Meet Fred is a piece which showcases all that is magical about puppetry as an art form. The puppetry is stunning, the story beguiling and the questions raised engaging. The meta-theatrical devices used do not break the fourth wall, but rather, render it transparent and give the show the opportunity to be provocative in a very powerful way.
Both explicitly and implicitly, Meet Fred dissects the nature of theatre: through the huge but quiet skill of the three puppeteers - Fred is a living breathing character for the duration of the 90 minute show - and through Fred's engagement with this fact. At the beginning of the show, Fred has a fight with his puppeteers, attempting to push them away from his hands and feet like a prisoner in chains. He eventually accepts his place as alive only by means of the magic that is theatre, and so do we the audience. The paradox melts away and we accept the augmented reality which fiction offers.

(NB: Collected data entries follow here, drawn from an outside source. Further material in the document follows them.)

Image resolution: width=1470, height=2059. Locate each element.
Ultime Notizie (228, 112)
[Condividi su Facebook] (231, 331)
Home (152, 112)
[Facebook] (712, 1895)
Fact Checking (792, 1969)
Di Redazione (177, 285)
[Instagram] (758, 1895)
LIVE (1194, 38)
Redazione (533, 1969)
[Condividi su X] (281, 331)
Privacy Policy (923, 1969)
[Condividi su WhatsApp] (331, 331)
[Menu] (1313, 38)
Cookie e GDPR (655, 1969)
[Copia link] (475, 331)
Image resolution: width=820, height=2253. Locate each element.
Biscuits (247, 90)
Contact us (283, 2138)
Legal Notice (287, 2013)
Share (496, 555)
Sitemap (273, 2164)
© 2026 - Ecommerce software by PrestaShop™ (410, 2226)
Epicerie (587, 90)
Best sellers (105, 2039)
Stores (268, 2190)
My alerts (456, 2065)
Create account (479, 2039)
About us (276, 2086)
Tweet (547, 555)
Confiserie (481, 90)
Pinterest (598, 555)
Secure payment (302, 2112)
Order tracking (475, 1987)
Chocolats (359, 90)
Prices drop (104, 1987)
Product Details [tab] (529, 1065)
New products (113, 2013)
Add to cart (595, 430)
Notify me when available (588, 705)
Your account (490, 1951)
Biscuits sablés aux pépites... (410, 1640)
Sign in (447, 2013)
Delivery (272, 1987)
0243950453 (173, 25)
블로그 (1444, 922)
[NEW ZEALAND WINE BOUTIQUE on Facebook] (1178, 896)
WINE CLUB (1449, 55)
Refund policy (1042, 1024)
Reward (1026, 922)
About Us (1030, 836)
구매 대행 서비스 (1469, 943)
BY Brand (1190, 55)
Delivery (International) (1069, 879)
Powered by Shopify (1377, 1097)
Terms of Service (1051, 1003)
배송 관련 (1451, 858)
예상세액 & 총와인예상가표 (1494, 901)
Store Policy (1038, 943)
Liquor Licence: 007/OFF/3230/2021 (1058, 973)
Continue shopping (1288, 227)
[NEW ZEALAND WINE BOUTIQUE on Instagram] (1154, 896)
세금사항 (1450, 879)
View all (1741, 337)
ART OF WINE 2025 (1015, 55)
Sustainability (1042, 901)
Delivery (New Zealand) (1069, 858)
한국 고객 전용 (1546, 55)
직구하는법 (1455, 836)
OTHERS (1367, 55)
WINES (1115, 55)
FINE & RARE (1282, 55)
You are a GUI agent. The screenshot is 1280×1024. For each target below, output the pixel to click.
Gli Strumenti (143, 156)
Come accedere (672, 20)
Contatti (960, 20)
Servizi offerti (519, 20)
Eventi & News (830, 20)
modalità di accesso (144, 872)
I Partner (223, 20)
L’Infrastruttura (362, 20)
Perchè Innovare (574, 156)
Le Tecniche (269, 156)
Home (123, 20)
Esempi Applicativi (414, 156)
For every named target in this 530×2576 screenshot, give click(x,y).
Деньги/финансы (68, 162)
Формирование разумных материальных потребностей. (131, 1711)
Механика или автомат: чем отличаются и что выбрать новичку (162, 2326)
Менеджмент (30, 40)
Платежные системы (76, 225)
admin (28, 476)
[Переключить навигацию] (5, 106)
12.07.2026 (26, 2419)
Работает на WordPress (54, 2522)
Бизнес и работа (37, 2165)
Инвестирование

But Meet Fred doesn't stop there. It is funny, fluid and at points, really beautiful. The whole project is a collaboration between Blind Summit, a puppetry company, and Hijinx, a theatre company with a tradition for providing opportunities for actors with learning disabilities. Fred's story is openly analogical; his struggle as a puppet in a world which unconsciously privileges humans provides quite a close analogy to people who have a disability in our society. Living with a disability is explored by other routes by the piece, not least in the onstage cooperation between the members of the two companies. There are moments when the script, which was developed by all the people onstage among others, becomes highly uncomfortable. For instance, when the paper thin line between theatre and reality in Meet Fred means that the "director" (who is actually played by the director, Ben Pettitt-Wade) and his tirade of abuse towards Martin (played with great comic timing by Gareth John) - who has Down's Syndrome - cannot be easily dismissed by as fiction. But nor should it be; it should make us feel uncomfortable.
My criticism would be that the narrative, being very bitty, couldn't really support 90 minutes of onstage time. An hour would have sufficed really. But this is very small fry.
I would urge you to go and see this show if you get a chance. It's slick, fun, funny and important. And woven through it all is an awareness of Fred's unusual esse, which has made me look at my own with a new perspective.